Prefácio dos Estudos Históricos de René Chateaubriand (III)

François-René de Chateaubriand. Pintura de Anne-Louis Girodet de Roussy-Trioson.

Terceira e última parte da série de postagens Prefácio dos Estudos Históricos de René Chateaubriand, no qual o autor romântico discorre sobre os temas Escola Histórica da Alemanha, Filosofia da história e a história na Inglaterra e na Itália.

Escola Histórica da Alemanha. Filosofia da história. A história na Inglaterra e na Itália

Próximos a nós, enquanto fundávamos nossa escola política, a Alemanha estabelecia suas novas doutrinas e nos ultrapassava nas altas regiões da inteligência: ela fazia entra a filosofia na história, não essa filosofia do século XVIII, que consistia em lavrar sentenças morais ou antirreligiosas, mas essa filosofia que procura a essência dos seres; que, penetrando o envelope do mundo sensível, procura se não há ali sob esse envelope alguma coisa mais real, mais viva, causa dos fenômenos sociais.
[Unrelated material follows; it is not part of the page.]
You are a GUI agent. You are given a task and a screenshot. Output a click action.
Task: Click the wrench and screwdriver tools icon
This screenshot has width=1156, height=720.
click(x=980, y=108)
Descobrir as leis que regem a espécie humana; tomar por base de operações as três ou quatro tradições disseminadas entre todos os povos da Terra; reconstruir a sociedade sobre essas tradições, da mesma maneira que se restaura um monumento a partir de suas ruínas, seguir o desenvolvimento das ideias e das instituições nessa sociedade; assinalar suas transformações, indagar à história se não existe na humanidade algum movimento natural, o qual, manifestando-se em épocas fixas nas posições dadas, pode fazer predizer o retorno desta ou daquela revolução, como se anuncia a reaparição dos cometas cujas curvas foram calculadas: esses são interesses imensos. Quem é o homem? De onde vem? Para onde vai? Que veio fazer aqui? Quais são seus destinos? Os arquivos do mundo forneceriam respostas para essas questões? Existe em cada origem nacional uma idade religiosa? Dessa época passa-se para uma época heroica? Dessa época heroica a uma época social? Dessa época social a uma época propriamente humana? Dessa época humana a uma época filosófica? Existe um Homero que canta em todos os países, em diferentes línguas, no berço de todos os povos? A Alemanha se divide sobre tais questões em dois partidos: o partido filosófico e o partido histórico.
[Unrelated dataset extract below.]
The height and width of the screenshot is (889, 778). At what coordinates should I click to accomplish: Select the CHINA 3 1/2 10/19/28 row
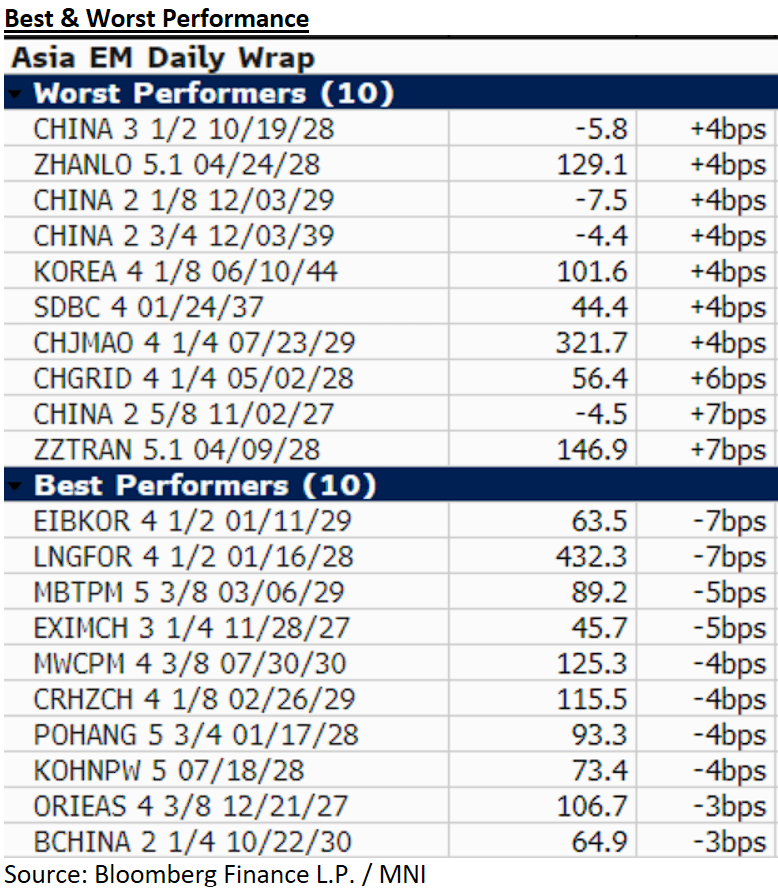click(x=183, y=129)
O partido filosófico-histórico, à cabeça do qual se coloca Hegel, pretende que a alma universal se manifesta na humanidade por quatro modos: um substantivo, idêntico, imóvel, é encontrado no Oriente; outro individual, variado, ativo, encontra-se na Grécia; o terceiro se compõe do dois primeiros numa luta perpétua e existiu em Roma; o quarto sai da luta do terceiro para harmonizar o que estava diverso: existe nas nações de origem germânica.

Assim o Oriente, a Grécia, Roma, a Germânia oferecem as quatro formas e os quatro princípios históricos da sociedade. Cada grande massa de povos, colocados nessas categorias geográficas, tira de suas posições diversas a natureza de seu gênio, o caráter de suas leis, o gênero de eventos de sua vida social.
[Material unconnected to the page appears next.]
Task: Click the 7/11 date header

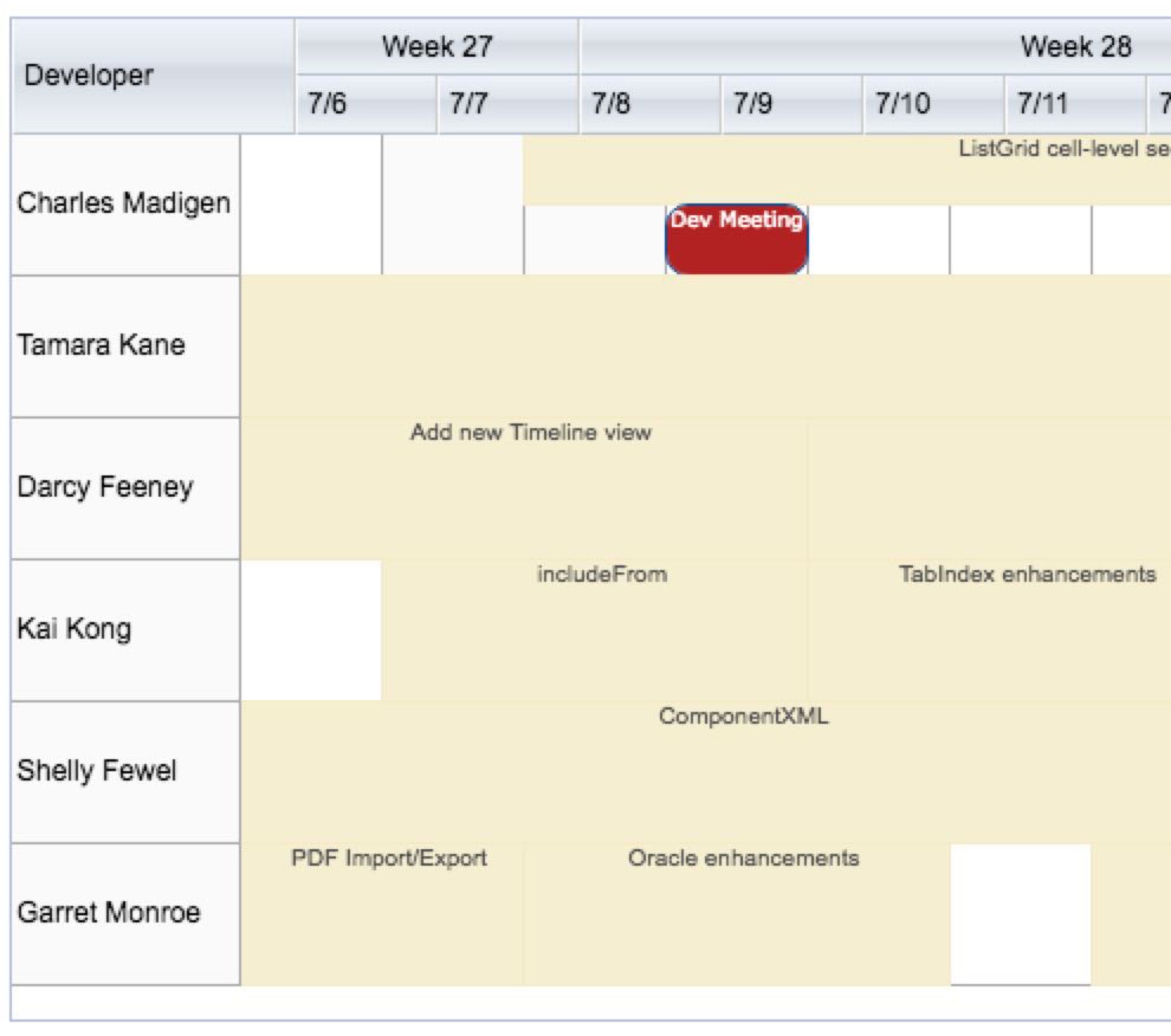Action: coord(1075,104)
O partido histórico se atém somente aos fatos e rejeita toda fórmula filosófica. Niebuhr, seu ilustre chefe, cuja perda recente foi deplorada pelo mundo letrado, compôs a história romana que precedeu Roma; mas não reconstruiu seu monumento ciclópico em torno de uma ideia. Savigny, que seguiu a história do direito romano desde sua época poética até a época filosófica à qual chegamos, não procura mais o princípio abstrato que parece ter dado a esse direito uma espécie de eternidade.

A escola filosófico-histórica de nossos vizinhos procede, como se vê, pela síntese, e a escola puramente histórica, pela análise. Estes são os dois métodos naturalmente aplicáveis à ideia e à forma. A escola histórica diz que o fato coloca em movimento o espírito humano: esta última escola reconhece ainda um encadeamento providencial na ordem dos eventos. Essas duas escolas tomam na Alemanha o nome de sistema racional e sistema supranatural.

Afinadas com as duas escolas históricas, marcham duas escolas teológicas que se unem às duas primeiras segundo duas diversas afinidades. Essas escolas teológicas são cristãs; mas uma faz sair o cristianismo da razão pura; a outra, da revelação. Nesse país onde tantos altos estudos são levados tão longe, não ocorre a ninguém que a falta da ideia cristã na sociedade seja uma prova dos progressos da civilização. [...]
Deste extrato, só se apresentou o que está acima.